# JOB
Collect each line of the listing below that contains the string "papelporalimentos".

======== DATASET CONTENT

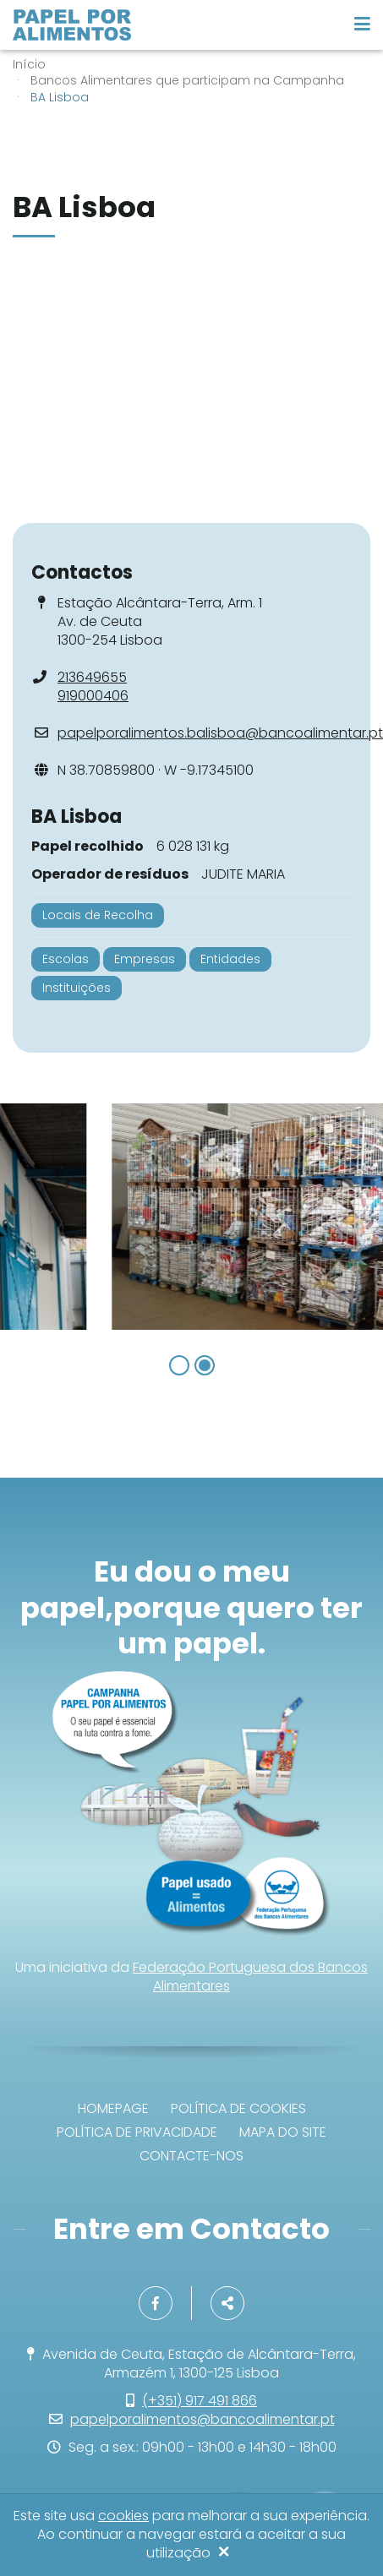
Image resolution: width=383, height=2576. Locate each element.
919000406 (93, 695)
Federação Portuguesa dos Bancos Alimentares (250, 1977)
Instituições (76, 987)
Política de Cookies (238, 2108)
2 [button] (204, 1365)
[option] (191, 1216)
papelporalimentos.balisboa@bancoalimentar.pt (220, 733)
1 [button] (179, 1365)
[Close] (224, 2553)
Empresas (144, 958)
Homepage (113, 2108)
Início (29, 64)
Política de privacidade (137, 2132)
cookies (123, 2515)
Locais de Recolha (97, 915)
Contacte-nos (191, 2155)
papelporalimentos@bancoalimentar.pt (202, 2419)
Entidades (230, 958)
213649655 (92, 677)
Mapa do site (282, 2132)
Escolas (65, 958)
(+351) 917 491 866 (199, 2400)
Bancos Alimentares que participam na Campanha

================

# FINAL RESULT
papelporalimentos.balisboa@bancoalimentar.pt (220, 733)
papelporalimentos@bancoalimentar.pt (202, 2419)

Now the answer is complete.